All packages are available on PyPI and you can install them by pip install
.
retrieve¶
retrieve subcommand takes a list of product IDs and outputs IDs of reviewers who review at least one product belonging to the given set of products.
The usage is
$ dataset <dataset-specifier> <dataset-parameters> reviewer retrieve <file>
The specified file consists of product IDs and each line has one ID.
active¶
active subcommand takes an optional argument, threshold, and outputs IDs of reviewers whose the number of reviews are greater than or equal to the threshold. The default value of the threshold is 2.
The usage is
$ dataset <dataset-specifier> <dataset-parameters> reviewer active --threshold 5
The above example outputs IDs of reviewers who review at least 5 products.
reviewer_size¶
reviewer_size subcommand takes a list of product IDs and outputs IDs of reviewers who review at least one product in the given set of products, the number of reviews they posts, and which product in the product set they review.

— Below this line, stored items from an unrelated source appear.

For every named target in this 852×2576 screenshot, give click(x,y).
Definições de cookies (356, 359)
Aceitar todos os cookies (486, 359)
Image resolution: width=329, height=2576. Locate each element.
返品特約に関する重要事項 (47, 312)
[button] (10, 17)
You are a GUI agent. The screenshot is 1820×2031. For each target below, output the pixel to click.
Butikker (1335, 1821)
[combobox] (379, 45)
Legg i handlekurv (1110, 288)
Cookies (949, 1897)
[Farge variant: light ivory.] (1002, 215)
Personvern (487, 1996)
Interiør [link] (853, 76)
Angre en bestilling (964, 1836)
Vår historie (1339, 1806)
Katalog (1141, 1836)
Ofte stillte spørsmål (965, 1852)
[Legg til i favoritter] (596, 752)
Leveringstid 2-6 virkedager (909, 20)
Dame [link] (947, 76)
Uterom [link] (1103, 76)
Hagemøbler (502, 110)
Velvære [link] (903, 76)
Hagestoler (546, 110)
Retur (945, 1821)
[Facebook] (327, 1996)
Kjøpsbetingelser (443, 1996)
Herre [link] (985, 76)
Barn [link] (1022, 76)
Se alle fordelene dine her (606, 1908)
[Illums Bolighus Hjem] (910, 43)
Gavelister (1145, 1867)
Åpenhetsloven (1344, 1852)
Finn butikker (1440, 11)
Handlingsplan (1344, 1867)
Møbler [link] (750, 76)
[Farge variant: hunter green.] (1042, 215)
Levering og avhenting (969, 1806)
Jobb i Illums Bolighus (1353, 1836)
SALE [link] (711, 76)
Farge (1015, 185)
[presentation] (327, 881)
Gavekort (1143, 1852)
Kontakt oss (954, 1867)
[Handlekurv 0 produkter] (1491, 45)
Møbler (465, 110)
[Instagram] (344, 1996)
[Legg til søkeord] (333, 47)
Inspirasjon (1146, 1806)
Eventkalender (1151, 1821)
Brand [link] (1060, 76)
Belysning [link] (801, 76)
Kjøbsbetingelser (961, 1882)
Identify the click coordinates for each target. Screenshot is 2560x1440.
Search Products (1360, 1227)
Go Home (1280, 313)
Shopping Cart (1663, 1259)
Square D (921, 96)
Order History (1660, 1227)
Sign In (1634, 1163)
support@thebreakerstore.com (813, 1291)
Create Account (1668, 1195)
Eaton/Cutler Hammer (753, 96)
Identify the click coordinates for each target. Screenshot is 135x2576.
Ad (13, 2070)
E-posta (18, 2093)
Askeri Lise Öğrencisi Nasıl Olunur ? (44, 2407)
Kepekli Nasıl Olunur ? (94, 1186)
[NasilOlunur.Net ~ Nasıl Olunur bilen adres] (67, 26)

The output is in the following JSON format:
{
"reviewer": <Reviewer ID>,
"size": <The number of reviews the reviewer posts>,
"product": <Product ID which the reviewer reviews in the targets>
}
Each line of the output has one above JSON object.
The usage is
$ dataset <dataset-specifier> <dataset-parameters> reviewer reviewer_size <file>
The specified file consists of product IDs and each line has one ID.
This command receives --csv
flag, and if it is set, the output will be formatted in a simple CSV format.
filter¶
filter subcommand takes a set of reviewer IDs and outputs reviews posted by the set of reviewers.
The output format is as same as the JSON format, i.e. each line has a JSON object such as
{
"member_id": <Reviewer ID>,
"product_id": <Product ID>,
"rating": <Rating score>,
"date": <Date the review posted>
}
The usage is
$ dataset <dataset-specifier> <dataset-parameters> reviewer filter <file>
The specified file consists of reviewer IDs and each line has one ID.
This command receives --csv
flag, and if it is set, the output will be formatted in a simple CSV format.